RAWALPINDI: The PTI government in Punjab has reversed the last government’s decision to centralize procurement for health facilities three years ago, giving districts back the power to procure medication and equipment at the local level.
The provincial government had in 2015 centralized the procurement of medicines and equipment for rural health centers, basic health units and tehsil headquarters (THQ) hospitals for 36 districts. A district’s health department would send its requirements to the provincial government, which would procure the items and give them to the district.
The PTI has ended that system following shortages of necessary medicines and vaccines in THQ hospitals and rural health centers in the last few months.
The government has asked district health authorities to purchase medicines according to their requirements from the funds allocated to them. A committee has also been formed to check the quality of medicines and their prices.
The committee will be led by the divisional commissioner and comprise deputy commissioners and health authority CEOs from the district as members.
On Wednesday, Rawalpindi Divisional Commissioner Jodat Ayaz approved the procurement of medicines for four Rawalpindi districts – Rawalpindi, Attock, Chakwal and Jhelum.
The deputy commissioners of the districts and senior health authority officials attended a meeting in this regard at the commissioner’s office. The committee selected 60 medicine brands for rural health centers, basic health units, and THQ hospital.
The district health authorities were asked to start the procurement process so it may be completed by the end of next month.
Mr. Ayaz directed for the availability of necessary medicines in health centers and hospital to be ensured.
He also asked district health authorities to utilize all their efforts to eliminate polio in the region and suggested involving influential figures from local communities in the polio vaccination campaign to bring refusals to an end.
He said polio had not ended in the region despite efforts because of the movement of people from Khyber Pakhtunkhwa. Mr Ayaz said the children of Afghan refugees need to be vaccinated because the poliovirus found in sewerage was similar to that found in Kabul.
Health officials should devise a plan for the coming days in view of past experience, he added.
District Health Authority CEO Dr Khalid Mehmood told the meeting that medicines will be procured after tests by the drug testing laboratory.
He also said that while there have been no polio cases in the district, attention must be given to the next polio vaccination campaign as the poliovirus was found in Leh Nullah in the Safdarabad area.
While discussing dengue virus cases, he said a total of 421 patients with dengue were reported in government-run hospitals, but no dengue-related deaths were reported from hospitals this year.

■ **Provided information**:
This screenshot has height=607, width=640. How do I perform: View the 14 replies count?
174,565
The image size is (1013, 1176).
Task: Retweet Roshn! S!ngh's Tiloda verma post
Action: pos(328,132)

■ **Required work**:
A. In the news report on health procurement, swap "sewerage" for "wastewater" and write out the passage starting at "He said polio" and ending at "hospitals this year.".
B. According to the news report on health procurement, who will lead the committee that checks the quality and prices of medicines?
C. List the districts named in the news report on health procurement for which the Rawalpindi Divisional Commissioner approved the procurement of medicines.

■ **Answers to the exercises**:
A.
He said polio had not ended in the region despite efforts because of the movement of people from Khyber Pakhtunkhwa. Mr Ayaz said the children of Afghan refugees need to be vaccinated because the poliovirus found in wastewater was similar to that found in Kabul.
Health officials should devise a plan for the coming days in view of past experience, he added.
District Health Authority CEO Dr Khalid Mehmood told the meeting that medicines will be procured after tests by the drug testing laboratory.
He also said that while there have been no polio cases in the district, attention must be given to the next polio vaccination campaign as the poliovirus was found in Leh Nullah in the Safdarabad area.
While discussing dengue virus cases, he said a total of 421 patients with dengue were reported in government-run hospitals, but no dengue-related deaths were reported from hospitals this year.

B. The divisional commissioner.

C. Rawalpindi, Attock, Chakwal, Jhelum